## THE INPUT
=-=-=-=-=

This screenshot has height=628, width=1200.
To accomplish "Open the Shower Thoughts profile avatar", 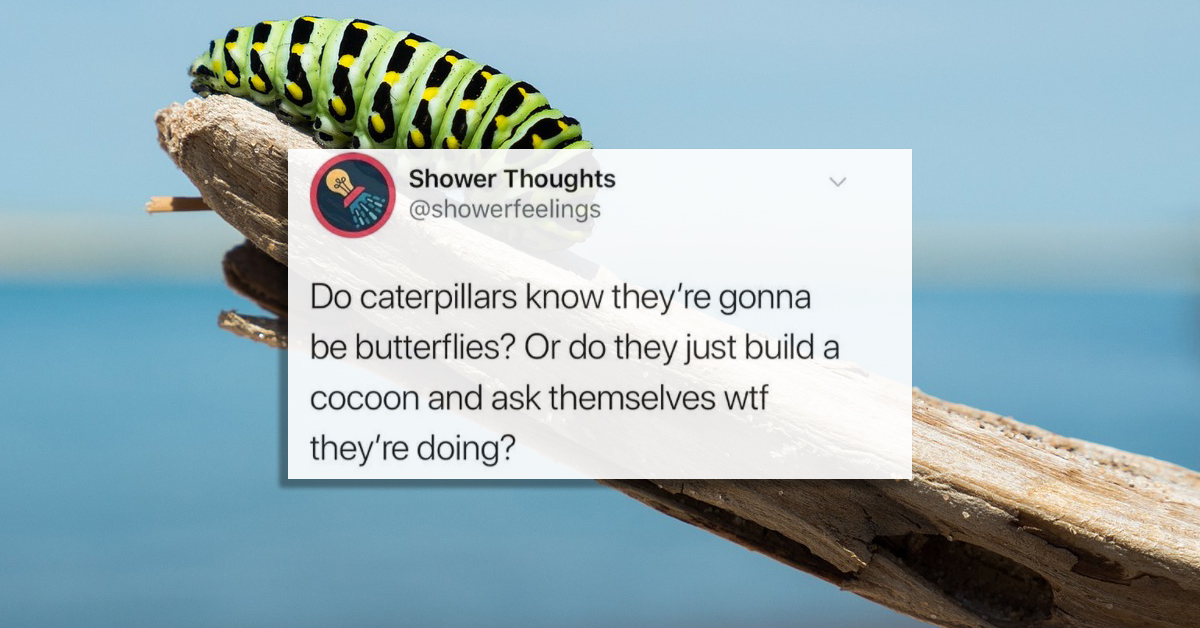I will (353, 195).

=-=-=-=-=

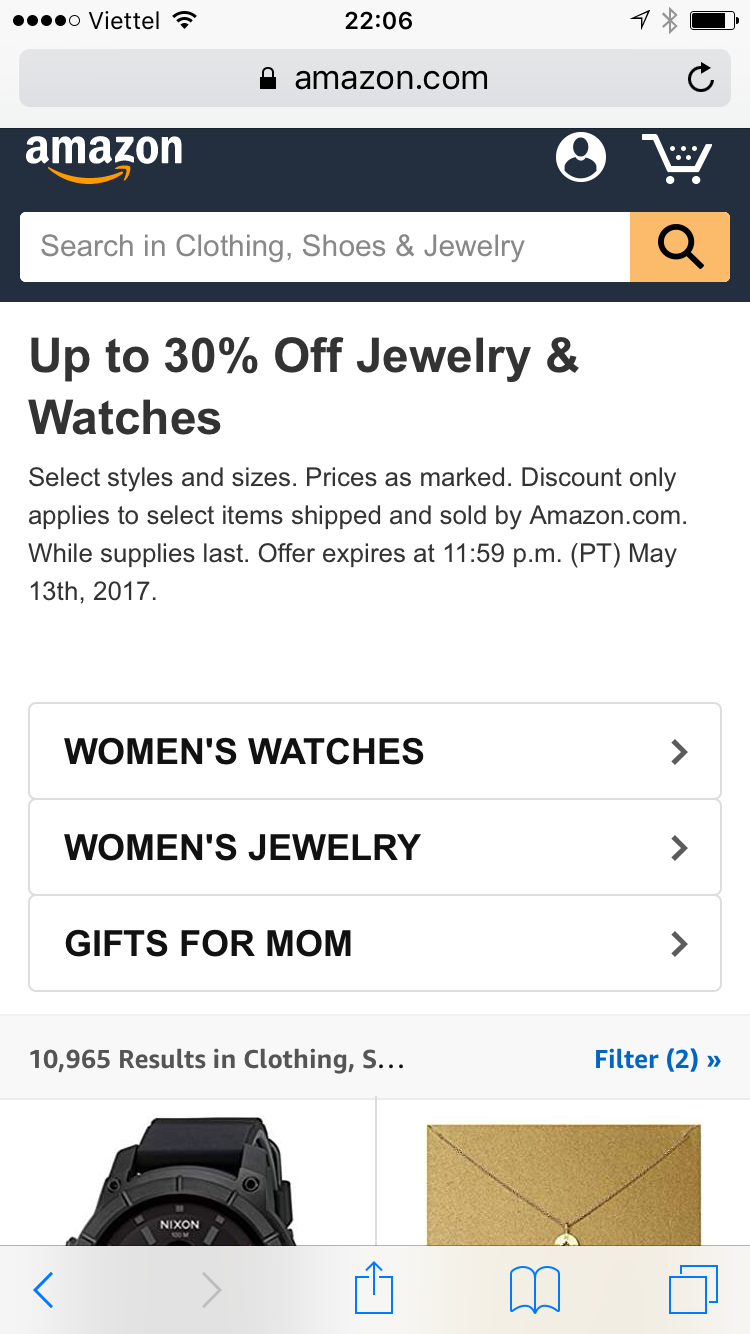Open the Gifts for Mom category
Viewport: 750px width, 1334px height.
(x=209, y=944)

=-=-=-=-=

## GIVEN EXERCISE
Pick out each line in the listing above that contains the word "height".

## TASK SOLUTION
This screenshot has height=628, width=1200.
Viewport: 750px width, 1334px height.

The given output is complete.